You can read more about the FBI’s investigation into the oil spill in an article titled “Investigating Environmental Crimes: The Huntington Oil Spill” on the FBI’s website at: https://www.fbi.gov/news/stories/huntington-oil-spill .

The company also pleaded NO CONTEST to six California state CRIMINAL CHARGES and paid nearly $5 million in state penalties and fines.

Do AMPY shareholders really want to entrust (some of) the same people responsible for those violations with tens of millions of dollars in additional assets to manage?
I certainly don’t!

·The stock market has already weighed in on the proposed merger.

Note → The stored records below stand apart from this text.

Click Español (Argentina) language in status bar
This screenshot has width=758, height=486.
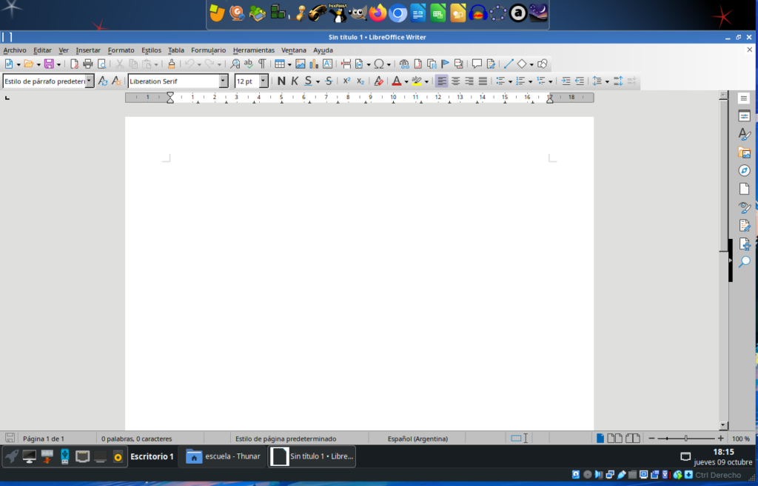click(417, 439)
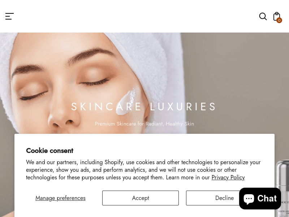The width and height of the screenshot is (289, 217).
Task: Accept cookies in the consent banner
Action: 141,198
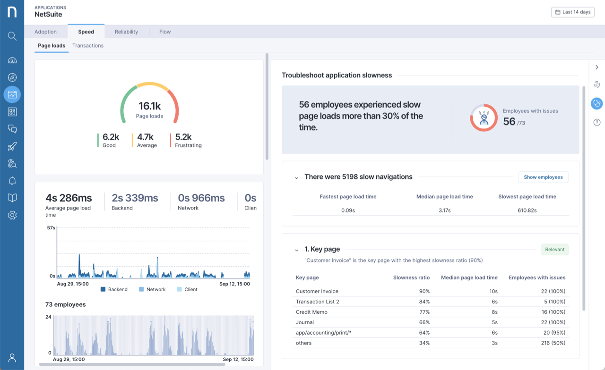Screen dimensions: 605x370
Task: Open help via the question mark icon
Action: click(x=596, y=122)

AMPY’s share price has declined by more than 40% since it was announced on January 15, 2025.
A decline in the company’s market value of more than $100 million!

The chart below illustrates the performance of AMPY’s stock price vs. the S&P 500 Index from January 15 (the date of the proposed merger announcement) to April 1, 2025.
The S&P 500 Index declined by 3.59% while AMPY’s stock declined by a whopping 40.43% !

Source: Morningstar, Inc.

Reasons to VOTE AGAINST Proposal No. 2 – The Adjournment Proposal

·It would give AMPY’s management an extended period of time in which to solicit proxies in favor of the ill-advised Stock Issuance Proposal.
·All of the other reasons listed above.

 

Please VOTE AGAINST Proposal Nos. 1 and 2.

 

If you have already voted, you may change your vote before the meeting and any adjournments.

 

Thank you for your consideration.

 

Respectfully,

 

William Langdon, Jr.

PO Box 19626

Houston, Texas 77224
Tel. 1-713-256-3311

Email: William.Langdon.Jr@gmail.com

 

 

THE FOREGOING INFORMATION MAY BE DISSEMINATED TO SHAREHOLDERS VIA TELEPHONE, U.S. MAIL, E-MAIL, CERTAIN WEBSITES AND CERTAIN SOCIAL MEDIA VENUES, AND SHOULD NOT BE CONSTRUED AS INVESTMENT ADVICE OR AS A SOLICITATION OF AUTHORITY TO VOTE YOUR PROXY.

 

THE COST OF DISSEMINATING THE FOREGOING INFORMATION TO SHAREHOLDERS IS BEING BORNE ENTIRELY BY THE FILER.

 

PROXY CARDS WILL NOT BE ACCEPTED BY ME.

PLEASE DO NOT SEND YOUR PROXY TO ME.

 

TO VOTE YOUR PROXY, PLEASE FOLLOW THE INSTRUCTIONS ON YOUR PROXY CARD.